For those that didn’t know: Terry Pratchett had told Neil Gaiman that he desperately wanted to see Good Omens adapted to television. Terry Pratchett never lived to see it, but Neil Gaiman was determined to see it done regardless. It’s a touching story. One that made this series so much more important to all us fans.
Crowley and Aziraphale
The casting was one of the things that made me so insanely excited about this adaptation. And I know I’m not the only one out there that felt that way. The actors they picked for each role were so well thought out and in some cases hilarious picks.
David Tennant as Crowley and Michael Sheen as Aziraphale had to be two of the best examples of this casting. Individually they’re stellar in their roles. But together? It becomes something new entirely. These two actors portrayed their oddball characters and their even stranger friendship in a way that made it feel almost real. It was quirky, it was funny, and it was shockingly supportive.
The Four Horsemen
The supporting characters and casting for Good Omens was almost as important as the main characters. These are the guys that had to fill out the world and really sell it. Everything from the unlikely heroes – or wannabe heroes, to the angels and devils.

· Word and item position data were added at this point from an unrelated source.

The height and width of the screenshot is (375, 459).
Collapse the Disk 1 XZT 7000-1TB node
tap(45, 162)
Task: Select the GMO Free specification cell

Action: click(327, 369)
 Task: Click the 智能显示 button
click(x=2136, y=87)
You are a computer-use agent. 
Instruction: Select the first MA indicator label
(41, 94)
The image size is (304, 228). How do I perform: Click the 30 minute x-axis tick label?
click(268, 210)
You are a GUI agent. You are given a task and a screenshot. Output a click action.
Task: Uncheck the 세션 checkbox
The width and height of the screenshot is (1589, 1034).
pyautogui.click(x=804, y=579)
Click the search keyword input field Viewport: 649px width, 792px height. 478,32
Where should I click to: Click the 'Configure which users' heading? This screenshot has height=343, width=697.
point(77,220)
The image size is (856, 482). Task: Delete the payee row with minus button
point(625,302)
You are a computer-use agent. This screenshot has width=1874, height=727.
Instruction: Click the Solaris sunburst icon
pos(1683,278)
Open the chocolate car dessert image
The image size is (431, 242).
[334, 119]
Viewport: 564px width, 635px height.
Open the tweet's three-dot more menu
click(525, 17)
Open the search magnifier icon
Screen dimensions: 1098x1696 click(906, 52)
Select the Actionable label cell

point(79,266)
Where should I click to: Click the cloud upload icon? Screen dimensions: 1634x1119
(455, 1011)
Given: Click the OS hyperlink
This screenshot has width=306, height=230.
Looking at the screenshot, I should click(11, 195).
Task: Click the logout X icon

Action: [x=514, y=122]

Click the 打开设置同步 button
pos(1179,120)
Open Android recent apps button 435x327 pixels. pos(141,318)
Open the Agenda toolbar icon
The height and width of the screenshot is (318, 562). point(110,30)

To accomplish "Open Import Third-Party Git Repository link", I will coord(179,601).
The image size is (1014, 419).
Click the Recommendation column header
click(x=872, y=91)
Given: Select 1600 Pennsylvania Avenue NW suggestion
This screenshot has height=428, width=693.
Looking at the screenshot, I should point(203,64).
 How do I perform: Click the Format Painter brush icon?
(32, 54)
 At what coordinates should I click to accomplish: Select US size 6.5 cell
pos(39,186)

The casting of the children (including the Antichrist, of course) was pretty solid on the whole. I don’t have any complaints, at least. But for me, it was the Four Horsemen that really shined through. Both the casting and the character designs were spot on. These characters were distinct, clear about who and what they were, and still had the flair we’ve come to expect. And let’s not overlook the way these characters were introduced. That was the height of absurdist humor in the series.
Designing the Unbelievable
Good Omens has plenty of moments where the immortal or unbelievable must be shown. Everything from angels and demons, to Kraken and prophecies. And of course, all of these elements had their own twists and flairs courtesy of Neil Gaiman and Terry Pratchett.
It must have been difficult, finding a budget-friendly way to portray all of these elements. On the whole, though, I’m thrilled about what they came up with. The angels were perfection – businesslike and sterile. The casting brought those characters to life, of course. The demons were the polar opposite – grimy and dare I say, gross?
Everything else sort of fell between those two – with some CGI to bring the bigger guys to life. Or unlife. Whatever you prefer. This is another one of those points where the absurdist humor really shined through. The series wouldn’t have been the same without any of those moments.
For the New and the Old
Good Omens was a strong adaptation. One that old fans will happily watch – recalling and witnessing their favorite moments from the novel. But it’s also a series perfect for new fans as well. No matter your knowledge or understanding – this series will suck you in and entertain you as its life depended on it.